__Problem to solve__.
For the listing below, work out the number of lines that hold "will" and return that number alone.

__Data supplied__.
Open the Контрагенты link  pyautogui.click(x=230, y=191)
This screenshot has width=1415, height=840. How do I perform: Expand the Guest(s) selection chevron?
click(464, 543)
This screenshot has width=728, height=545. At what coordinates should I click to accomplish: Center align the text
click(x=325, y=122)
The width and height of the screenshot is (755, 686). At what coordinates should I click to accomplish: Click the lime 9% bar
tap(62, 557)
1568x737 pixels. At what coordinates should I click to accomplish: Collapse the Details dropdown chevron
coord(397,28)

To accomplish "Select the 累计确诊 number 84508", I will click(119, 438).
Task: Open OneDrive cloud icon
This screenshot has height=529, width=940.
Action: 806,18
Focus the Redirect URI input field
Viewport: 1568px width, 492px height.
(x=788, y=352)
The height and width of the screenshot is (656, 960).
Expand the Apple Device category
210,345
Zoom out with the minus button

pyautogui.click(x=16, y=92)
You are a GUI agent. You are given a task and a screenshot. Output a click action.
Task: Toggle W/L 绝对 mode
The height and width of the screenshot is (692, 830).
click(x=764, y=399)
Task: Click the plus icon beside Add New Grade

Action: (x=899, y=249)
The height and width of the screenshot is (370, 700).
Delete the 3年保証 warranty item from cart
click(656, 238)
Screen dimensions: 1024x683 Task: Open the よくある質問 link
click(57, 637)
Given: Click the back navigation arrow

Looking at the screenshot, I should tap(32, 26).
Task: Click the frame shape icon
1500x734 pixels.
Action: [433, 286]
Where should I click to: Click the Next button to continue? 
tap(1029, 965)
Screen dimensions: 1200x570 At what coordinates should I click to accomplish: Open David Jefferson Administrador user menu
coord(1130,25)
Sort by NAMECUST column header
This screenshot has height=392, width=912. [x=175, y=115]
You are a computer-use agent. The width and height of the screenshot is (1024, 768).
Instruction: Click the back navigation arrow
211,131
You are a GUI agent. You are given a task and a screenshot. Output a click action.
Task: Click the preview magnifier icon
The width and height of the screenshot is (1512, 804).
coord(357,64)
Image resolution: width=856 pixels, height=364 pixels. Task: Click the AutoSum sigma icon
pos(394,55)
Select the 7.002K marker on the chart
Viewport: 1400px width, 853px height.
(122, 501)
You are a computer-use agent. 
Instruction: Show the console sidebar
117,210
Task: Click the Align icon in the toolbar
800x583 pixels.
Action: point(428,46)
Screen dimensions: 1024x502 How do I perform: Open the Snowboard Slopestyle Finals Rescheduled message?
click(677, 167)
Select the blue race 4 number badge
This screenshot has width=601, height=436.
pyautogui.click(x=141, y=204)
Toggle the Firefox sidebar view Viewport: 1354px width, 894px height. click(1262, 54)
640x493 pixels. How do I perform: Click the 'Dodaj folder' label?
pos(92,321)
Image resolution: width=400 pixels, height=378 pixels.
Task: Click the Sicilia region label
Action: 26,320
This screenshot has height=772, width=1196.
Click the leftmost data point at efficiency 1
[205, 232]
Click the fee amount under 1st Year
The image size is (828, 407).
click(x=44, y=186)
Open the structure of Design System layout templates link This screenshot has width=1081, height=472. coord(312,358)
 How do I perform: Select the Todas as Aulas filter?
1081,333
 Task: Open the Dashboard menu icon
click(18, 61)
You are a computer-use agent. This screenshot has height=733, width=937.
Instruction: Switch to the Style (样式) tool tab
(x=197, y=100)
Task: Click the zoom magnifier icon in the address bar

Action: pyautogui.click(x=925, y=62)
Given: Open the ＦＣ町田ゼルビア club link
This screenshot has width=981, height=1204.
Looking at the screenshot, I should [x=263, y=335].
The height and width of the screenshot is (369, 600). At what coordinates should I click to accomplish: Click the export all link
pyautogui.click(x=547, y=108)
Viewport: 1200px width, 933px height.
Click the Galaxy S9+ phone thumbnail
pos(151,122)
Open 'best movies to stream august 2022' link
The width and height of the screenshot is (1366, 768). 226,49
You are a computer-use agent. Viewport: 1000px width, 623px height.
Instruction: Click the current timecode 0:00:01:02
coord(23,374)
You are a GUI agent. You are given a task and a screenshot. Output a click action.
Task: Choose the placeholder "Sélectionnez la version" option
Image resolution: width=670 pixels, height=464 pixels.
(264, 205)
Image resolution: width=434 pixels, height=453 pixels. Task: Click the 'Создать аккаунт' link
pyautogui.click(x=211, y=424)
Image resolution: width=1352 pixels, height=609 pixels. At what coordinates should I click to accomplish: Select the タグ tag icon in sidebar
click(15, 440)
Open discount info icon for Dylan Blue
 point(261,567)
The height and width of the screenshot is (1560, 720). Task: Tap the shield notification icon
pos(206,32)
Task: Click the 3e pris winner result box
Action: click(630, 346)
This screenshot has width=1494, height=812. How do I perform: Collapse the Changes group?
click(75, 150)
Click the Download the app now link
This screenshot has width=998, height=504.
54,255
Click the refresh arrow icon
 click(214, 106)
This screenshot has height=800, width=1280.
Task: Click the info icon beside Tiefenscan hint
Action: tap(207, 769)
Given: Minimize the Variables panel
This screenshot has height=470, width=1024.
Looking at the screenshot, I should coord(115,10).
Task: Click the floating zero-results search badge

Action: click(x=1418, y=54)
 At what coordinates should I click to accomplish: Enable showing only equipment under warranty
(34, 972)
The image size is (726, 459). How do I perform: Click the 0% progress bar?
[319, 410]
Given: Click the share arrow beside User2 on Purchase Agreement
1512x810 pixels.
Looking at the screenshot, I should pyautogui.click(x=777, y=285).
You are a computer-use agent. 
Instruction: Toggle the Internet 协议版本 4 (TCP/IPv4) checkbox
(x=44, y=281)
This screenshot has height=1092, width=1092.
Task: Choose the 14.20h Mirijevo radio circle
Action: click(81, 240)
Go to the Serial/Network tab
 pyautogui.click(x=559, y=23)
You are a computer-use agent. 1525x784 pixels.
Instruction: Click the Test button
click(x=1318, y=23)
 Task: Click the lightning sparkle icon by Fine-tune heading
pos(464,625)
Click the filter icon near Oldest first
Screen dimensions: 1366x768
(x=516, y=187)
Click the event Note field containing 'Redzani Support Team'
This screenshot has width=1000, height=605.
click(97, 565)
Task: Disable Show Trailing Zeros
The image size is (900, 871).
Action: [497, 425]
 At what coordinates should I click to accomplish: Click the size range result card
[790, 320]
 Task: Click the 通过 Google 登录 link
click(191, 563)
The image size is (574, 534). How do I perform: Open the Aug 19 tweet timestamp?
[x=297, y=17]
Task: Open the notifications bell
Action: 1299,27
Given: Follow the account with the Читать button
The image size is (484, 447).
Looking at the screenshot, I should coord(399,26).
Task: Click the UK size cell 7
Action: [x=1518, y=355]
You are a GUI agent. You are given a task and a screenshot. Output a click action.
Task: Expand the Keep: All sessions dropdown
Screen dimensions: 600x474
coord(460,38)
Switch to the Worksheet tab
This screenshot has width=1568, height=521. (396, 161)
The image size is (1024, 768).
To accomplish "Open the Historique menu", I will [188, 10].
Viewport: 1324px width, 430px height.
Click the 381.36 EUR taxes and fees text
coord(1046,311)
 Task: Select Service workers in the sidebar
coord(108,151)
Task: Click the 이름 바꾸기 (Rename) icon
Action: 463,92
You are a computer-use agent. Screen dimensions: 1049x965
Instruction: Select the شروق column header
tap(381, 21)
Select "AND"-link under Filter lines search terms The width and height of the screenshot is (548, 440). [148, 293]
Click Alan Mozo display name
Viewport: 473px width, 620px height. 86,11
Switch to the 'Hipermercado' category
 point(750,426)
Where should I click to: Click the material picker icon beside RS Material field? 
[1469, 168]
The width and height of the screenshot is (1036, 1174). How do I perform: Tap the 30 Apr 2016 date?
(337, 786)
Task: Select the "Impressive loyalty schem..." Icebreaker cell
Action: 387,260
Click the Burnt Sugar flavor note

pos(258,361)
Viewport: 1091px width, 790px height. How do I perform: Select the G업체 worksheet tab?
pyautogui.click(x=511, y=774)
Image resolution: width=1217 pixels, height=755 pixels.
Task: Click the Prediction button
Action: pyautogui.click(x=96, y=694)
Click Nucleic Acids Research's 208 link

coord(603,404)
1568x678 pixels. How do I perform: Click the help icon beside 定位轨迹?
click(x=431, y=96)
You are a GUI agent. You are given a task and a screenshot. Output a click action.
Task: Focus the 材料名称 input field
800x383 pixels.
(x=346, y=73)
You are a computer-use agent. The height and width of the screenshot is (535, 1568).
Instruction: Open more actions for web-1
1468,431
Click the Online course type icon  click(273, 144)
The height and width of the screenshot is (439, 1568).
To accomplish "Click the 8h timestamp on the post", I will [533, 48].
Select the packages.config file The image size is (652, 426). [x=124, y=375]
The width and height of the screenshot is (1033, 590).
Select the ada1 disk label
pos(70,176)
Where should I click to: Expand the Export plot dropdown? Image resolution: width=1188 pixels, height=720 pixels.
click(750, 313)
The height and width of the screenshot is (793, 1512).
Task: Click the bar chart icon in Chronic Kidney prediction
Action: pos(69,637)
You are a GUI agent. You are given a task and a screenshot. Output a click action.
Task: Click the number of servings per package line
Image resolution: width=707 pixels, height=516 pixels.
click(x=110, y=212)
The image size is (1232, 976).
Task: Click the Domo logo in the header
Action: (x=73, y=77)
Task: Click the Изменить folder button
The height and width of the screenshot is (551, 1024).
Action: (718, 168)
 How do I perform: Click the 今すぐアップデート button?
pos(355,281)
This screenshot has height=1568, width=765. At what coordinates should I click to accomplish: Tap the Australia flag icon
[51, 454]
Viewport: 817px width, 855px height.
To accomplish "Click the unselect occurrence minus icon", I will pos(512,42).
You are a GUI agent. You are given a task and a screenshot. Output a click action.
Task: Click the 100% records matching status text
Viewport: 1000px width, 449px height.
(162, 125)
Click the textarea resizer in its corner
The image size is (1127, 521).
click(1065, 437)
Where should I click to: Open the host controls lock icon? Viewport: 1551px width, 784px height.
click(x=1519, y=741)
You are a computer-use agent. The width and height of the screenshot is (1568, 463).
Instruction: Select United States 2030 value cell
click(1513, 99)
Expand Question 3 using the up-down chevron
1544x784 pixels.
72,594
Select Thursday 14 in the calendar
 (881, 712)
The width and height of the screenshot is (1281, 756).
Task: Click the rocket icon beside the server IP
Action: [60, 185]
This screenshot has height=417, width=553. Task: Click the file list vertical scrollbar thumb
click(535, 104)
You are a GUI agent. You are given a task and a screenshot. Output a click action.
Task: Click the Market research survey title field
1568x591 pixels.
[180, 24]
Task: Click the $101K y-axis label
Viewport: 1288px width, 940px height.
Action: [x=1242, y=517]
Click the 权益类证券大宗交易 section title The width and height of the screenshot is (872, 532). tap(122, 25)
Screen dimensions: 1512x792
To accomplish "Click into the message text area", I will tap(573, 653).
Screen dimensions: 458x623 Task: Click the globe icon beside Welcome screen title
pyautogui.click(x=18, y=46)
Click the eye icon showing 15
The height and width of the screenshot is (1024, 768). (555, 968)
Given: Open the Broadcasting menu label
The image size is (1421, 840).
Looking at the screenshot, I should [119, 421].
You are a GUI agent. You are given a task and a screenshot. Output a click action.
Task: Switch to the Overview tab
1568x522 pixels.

__Output of the task__.
5